In general, doctors prescribe treatments to ease the symptoms and prevent complications. For instance, if the condition affects the stomach and causes overproduction of stomach acid, doctors may recommend H2 blockers (antacids), but if the condition causes anemia, doctors will prescribe a treatment to address it. Check below for other treatments often recommended for people with systemic mastocytosis:

  • Antihistamines (medicines used to relieve itching, flushing, and other skin reactions)
  • Corticosteroids (a group of medicines used to reduce inflammation)
  • Biphosphonates (these medicines help with bone weakness)
  • Targeted therapy (this treatment is often recommended to destroy abnormal mast cells)
  • Chemotherapy (this treatment involves strong medicines to destroy mast cells that become cancerous)
  • Splenectomy (surgery to remove the spleen)
  • Bone marrow transplant (in severe cases, doctors may recommend this treatment)

Furthermore, people with this disorder should carry an Epinephrine shot used to treat anaphylaxis.

Frequently Asked Questions

When should I see my healthcare provider?

People with this condition should see their doctor regularly for checkups to maintain overall health.
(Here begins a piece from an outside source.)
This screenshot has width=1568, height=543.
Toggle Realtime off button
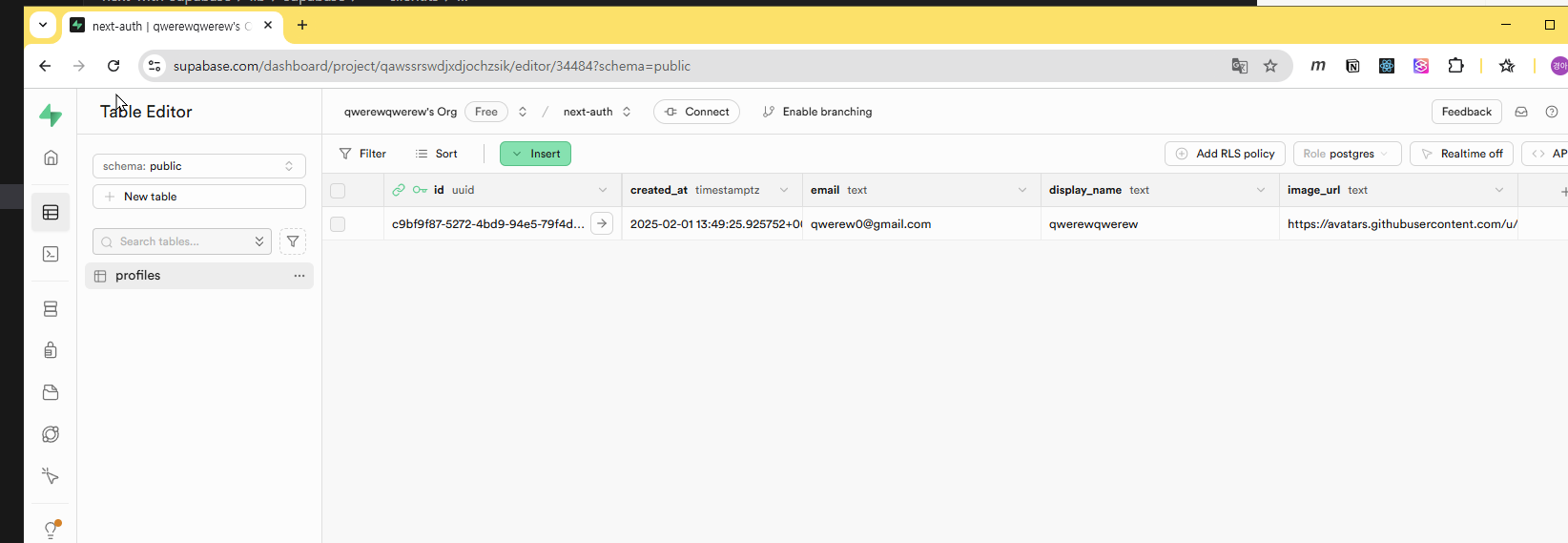pos(1461,154)
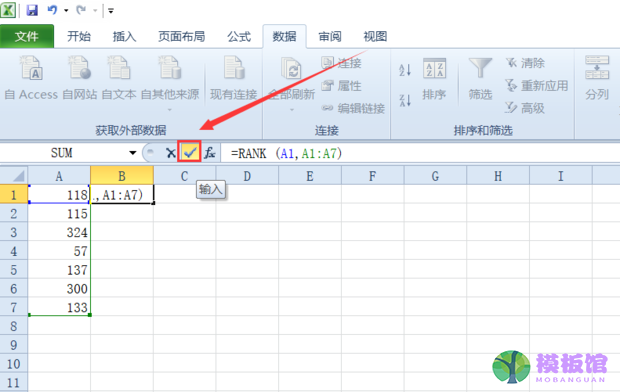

It is also recommended to inform your doctor about new or worsening symptoms.

What can I expect if I have systemic mastocytosis?

There is no way to cure this condition, but doctors may recommend strategies to manage the symptoms and prevent serious complications. Potentially, bone marrow transplants can cure systemic mastocytosis. However, this is not an option for everyone, or doctors preserve this treatment for people with the most aggressive forms of the disease.

What is the life expectancy with mastocytosis?

The life expectancy of people with systemic mastocytosis varies significantly because it depends on the type and severity of the condition, their overall health, age, and other factors. For instance, mild forms of the condition may not affect a person’s lifespan, but if you develop an aggressive systemic mastocytosis (ASM), the median survival is around 3 to 6 years after diagnosis. Ask your healthcare provider if you have additional questions.